**What you should do:** Your task is to copy the lines of the data below from the line holding "The width and" through the line holding "Switch to the Orders tab", inclusive, exactly and with nothing added.

**Supplied information:**
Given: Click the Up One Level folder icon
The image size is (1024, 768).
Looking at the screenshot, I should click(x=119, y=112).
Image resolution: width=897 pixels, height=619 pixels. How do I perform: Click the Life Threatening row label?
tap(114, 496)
==
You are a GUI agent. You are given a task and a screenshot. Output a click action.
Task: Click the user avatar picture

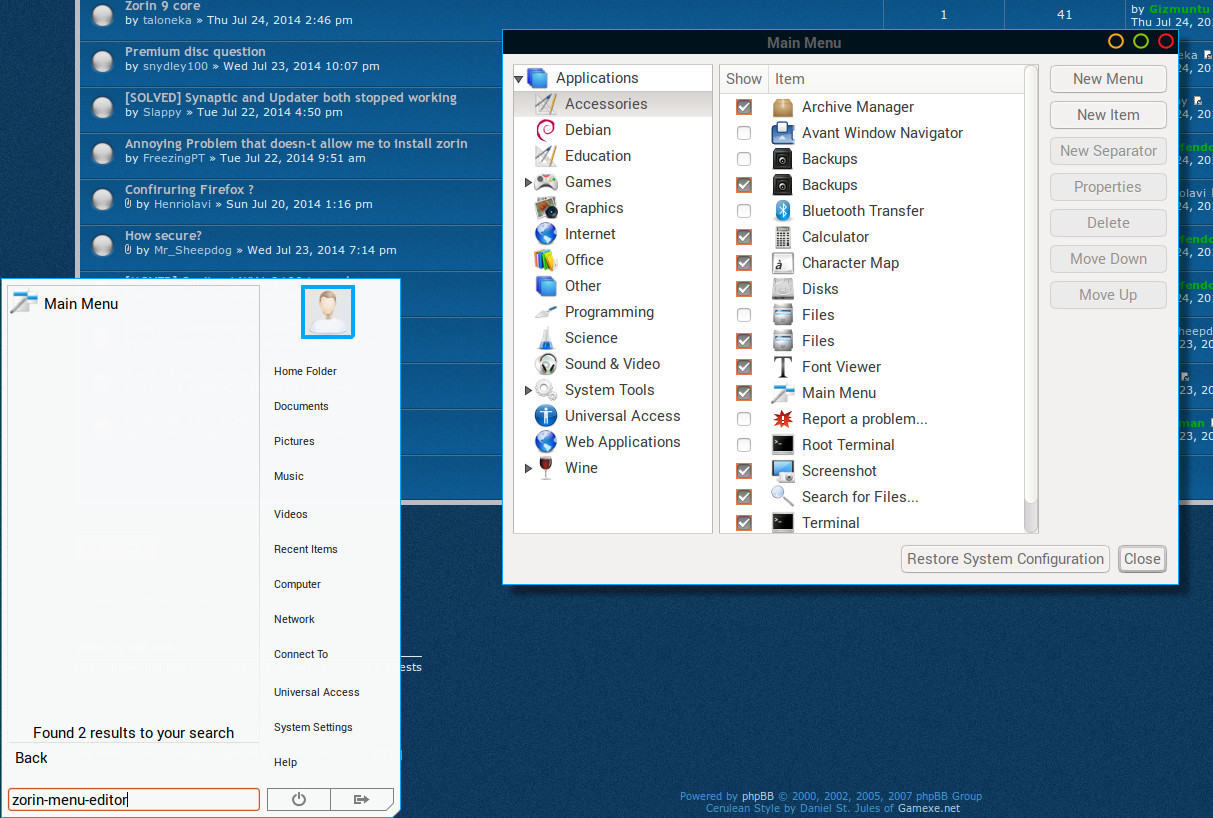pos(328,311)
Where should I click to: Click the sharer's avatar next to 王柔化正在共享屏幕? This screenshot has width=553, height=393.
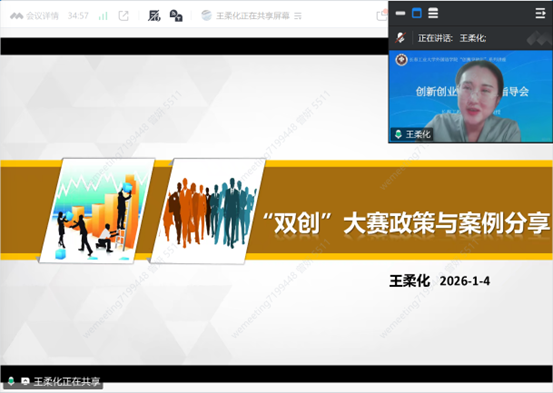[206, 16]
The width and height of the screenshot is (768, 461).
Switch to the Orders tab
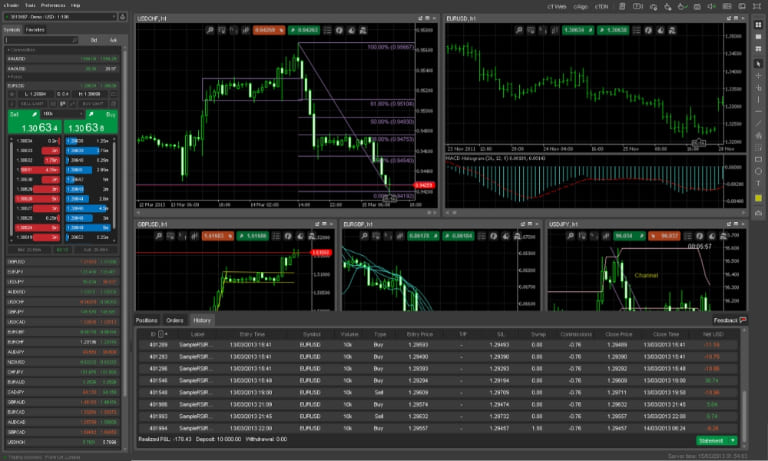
---
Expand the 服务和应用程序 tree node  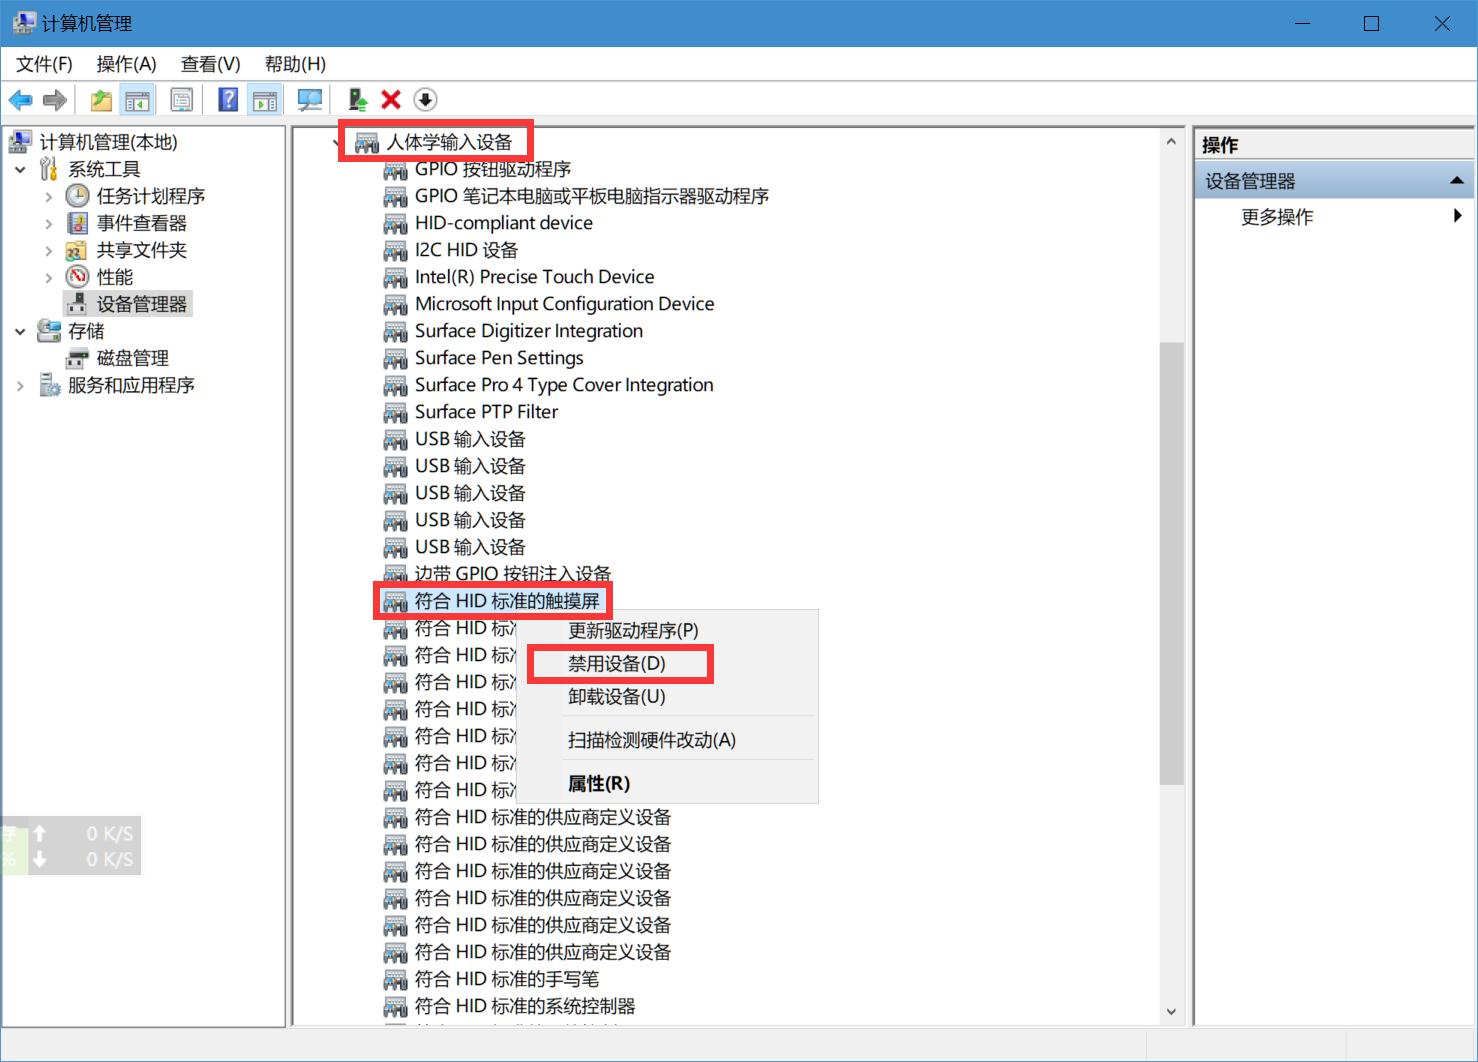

**Response:**
The width and height of the screenshot is (768, 461).
Switch to the Orders tab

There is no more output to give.